JULIO IGLESIAS

El precio final de uno de los amores menos conocidos de Julio Iglesias

martes, 2 de marzo de 2021 · 03:30

Probablemente Julio Iglesias ni siquiera llegaba a imaginar que la fama que venía cosechando por los años 60, lo convertiría (gracias a Eurovisión) en el fenómeno que fue después y que todos conocemos bien. Por aquel entonces, casado con Isabel Preysler y con su primera hija Chábeli en brazos, el autor de “Me olvidé de vivir” tomó una importante decisión: con 147.000 pesetas  (unos 890 euros actuales) adquirió uno de sus compañeros mecánicos más fieles, un SEAT azul 1430.

Julio Iglesias recorrió toda España en el SEAT azul.

Un año antes del nacimiento de Julio José, su segundo hijo, el artista adquirió en 1972, la versión especial 1600 del SEAT. Por aquel entonces, los conocidos “catorce treinta” se fabricaban bajo la licencia FIAT, en la zona franca de Barcelona. Hoy en día, este modelo se ha convertido para los coleccionistas en un auto más que buscado, valuado en más de 3.000 euros. Pero el que perteneció a Julio Iglesias, es obviamente una joya sin precio.

Esta versión mejorada del FIAT 124 (con un motor  más grande que podía alcanzar los 160 km/h), fue propiedad de Julio Iglesias desde 1972 a 1976. Después de este año, el coche pasó a ser propiedad de su apoderado y en el 2015, fue vendido a su actual dueño.

Los documentos de propiedad dan cuenta de que el coche perteneció a Julio Iglesias.

Según los encargados de la subasta del 2017 en la cual este auto fue protagonista, el SEAT del artista internacional poseía solo 74.000km e incluso, conservaba los papeles que indicaban que le perteneció al músico. El precio por el cual el SEAT azul se ofertó era de 3.200 euros. Si bien el hecho de que fuese un auto de colección en sí mismo, aportó sus buenos euros a la cifra final, el detalle de quién fue su primer dueño, le dejó un valor imposible de superar.

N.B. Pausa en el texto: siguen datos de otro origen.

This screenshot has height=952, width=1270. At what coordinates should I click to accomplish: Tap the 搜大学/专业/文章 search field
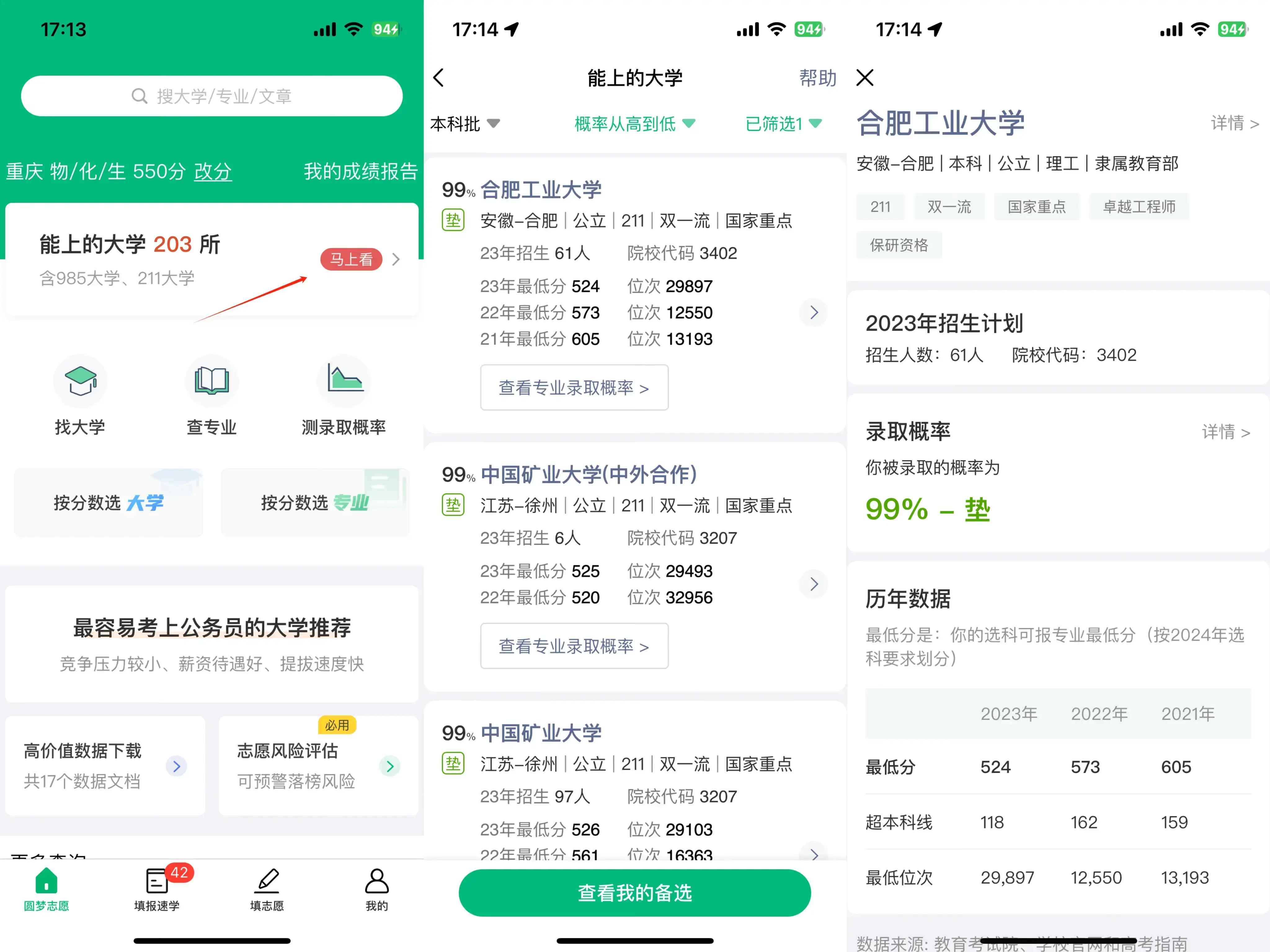(x=211, y=96)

Y es que el SEAT de Julio Iglesias, cuenta parte de la historia del artista. Este coche de los años 70 representa sin duda alguna, los inicios del “truhán”. Con él, recorrió toda España para sus shows y ha llegado incluso a contar, que cuando se cansaba de conducir, era Isabel Preysler quien tomaba el volante. Con 29 años, Julio se sentía orgulloso de su “carrazo”. El cantante ya era reconocido en sus tierras pero aún, no contaba ni con chofer ni mucho menos, la fortuna ni la fama mundial que hoy día están asociadas a su nombre.